I love this comment. Everyone we encounter is a unique icon of God— stereotypes serve absolutely no one. It’s good for us to keep that in mind and qualify all of our thoughts with it. Hence why I keep beating the drum over relationship quality.

Seraphim's avatar

And those young guys who were groypers or adjacent, they need relationships and to get integrated into the community.

It’ll take time, but we ought to give them grace.

Laura E. Wolfe's avatar

Hard agree. But speaking as a woman, I have to also say that it’s incredibly difficult— even impossible— to relate to someone who views you as beneath them. You can be kind, but in doing so, you must also hold very strong boundaries. And in holding those boundaries, I hope that we can find a way to insist that they not act out their resentment and scorn within the community, and we must be vigilant over their relationships with the opposite sex.

Like, what would you do if you knew that a manosphere-adjacent guy was emotionally abusive to his spouse, but was still receiving communion regularly? Chances are good that almost everyone reading this knows someone in such a situation (whether they are aware of it or not).

Seraphim's avatar

By relationships I more so mean mentorship with men who have been orthodox for several years.

And the integrating into the community in that way. That’s step one.

I’m not sure that I see a difference between that hypothetical and a woman secretly being emotionally abusive or manipulative to her spouse and/or children.

Chances are good that we know people who are in that situation even if we don’t see behind the scenes.

What should I do in either situation? Genuinely curious!

Laura E. Wolfe's avatar

I don’t have the answers! Just posing the question as something to think about. When I’ve been in situations where I’ve known people are being horrible to their families (and I actually have had experience mediating this sort of thing— it’s really hard and it sucks for everyone involved), I’ve tried to facilitate successful communication when possible. It’s not always possible. I’ve found the 12 Steps to be helpful— and the people unwilling to work the steps out themselves pretty fast.

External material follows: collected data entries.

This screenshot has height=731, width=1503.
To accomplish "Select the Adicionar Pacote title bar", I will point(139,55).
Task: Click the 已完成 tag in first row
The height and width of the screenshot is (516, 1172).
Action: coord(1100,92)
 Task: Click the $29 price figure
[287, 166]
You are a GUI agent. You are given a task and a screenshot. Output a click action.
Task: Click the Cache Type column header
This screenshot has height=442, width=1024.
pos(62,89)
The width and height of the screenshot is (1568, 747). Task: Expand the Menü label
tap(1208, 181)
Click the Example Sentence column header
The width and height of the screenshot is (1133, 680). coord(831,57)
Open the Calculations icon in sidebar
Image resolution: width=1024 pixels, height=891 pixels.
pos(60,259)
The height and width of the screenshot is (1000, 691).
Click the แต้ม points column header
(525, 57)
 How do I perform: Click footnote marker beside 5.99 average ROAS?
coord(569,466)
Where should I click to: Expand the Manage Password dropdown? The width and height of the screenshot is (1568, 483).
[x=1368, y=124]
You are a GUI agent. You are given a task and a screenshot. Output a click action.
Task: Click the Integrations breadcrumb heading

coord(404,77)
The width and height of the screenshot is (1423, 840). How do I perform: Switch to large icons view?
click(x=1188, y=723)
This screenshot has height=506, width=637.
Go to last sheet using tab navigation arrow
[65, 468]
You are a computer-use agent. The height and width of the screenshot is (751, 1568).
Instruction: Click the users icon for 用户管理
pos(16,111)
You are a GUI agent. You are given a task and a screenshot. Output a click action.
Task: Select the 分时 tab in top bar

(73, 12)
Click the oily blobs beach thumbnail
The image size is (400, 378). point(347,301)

Also, there’s a difference between being a jerk and being abusive— it doesn’t help to flatten everything. Keeping things particular, not universalizing, these things are harder, but better int he long run.

Rainer Baumorr's avatar

Thank you very much for these two essays, Laura.

I have been a “follower” of Bly, Deardorff, and Shaw for some years. In recent months I’ve turned to Orthodoxy after encountering the issues you describe in your previous essay. Shaw has in turn risen in significance for me.

As another commenter notes, the story of Parzival and Shaw’s Snowy Tower is an immensely ripe portal to work w/ in light of what you’re articulating. I’m currently doing just that in an online community I run, and fixing to do just that with a group of men starting in April.

Though I’ve been reading, thinking, and writing on issues of masculinity for many years, I still feel like a beginner when it comes to actually standing in front of men and seeing if we can set aside the armor. Your words are affirming as I walk these quavering steps into Orthodoxy, deepen my relationship with Shaw’s work, and wonder about the turn he’s taken, and what may come in following that turn.

I’ll be returning to these essays. Again, thank you.

Laura E. Wolfe's avatar

Thanks for your own affirming words! Glory to God that He is using your own searching to help others— that’s the way it’s supposed to be!

Jennifer Glasgow's avatar

I appreciate this just as a reminder to myself—what real transformation looks like—it’s the hard every day work of repentance and taking up our cross. And I need to hear that as a mom of 7, who fits the “trad” mold. With all the variety of our life circumstances, it’s the same message of repentance.

Laura E. Wolfe's avatar

Yep, I totally hear you. When you’re a mom of many, people assume the strangest things about you!

Phils26's avatar

I totally agree. Chest beating masculinity is not the way spiritual enlightenment.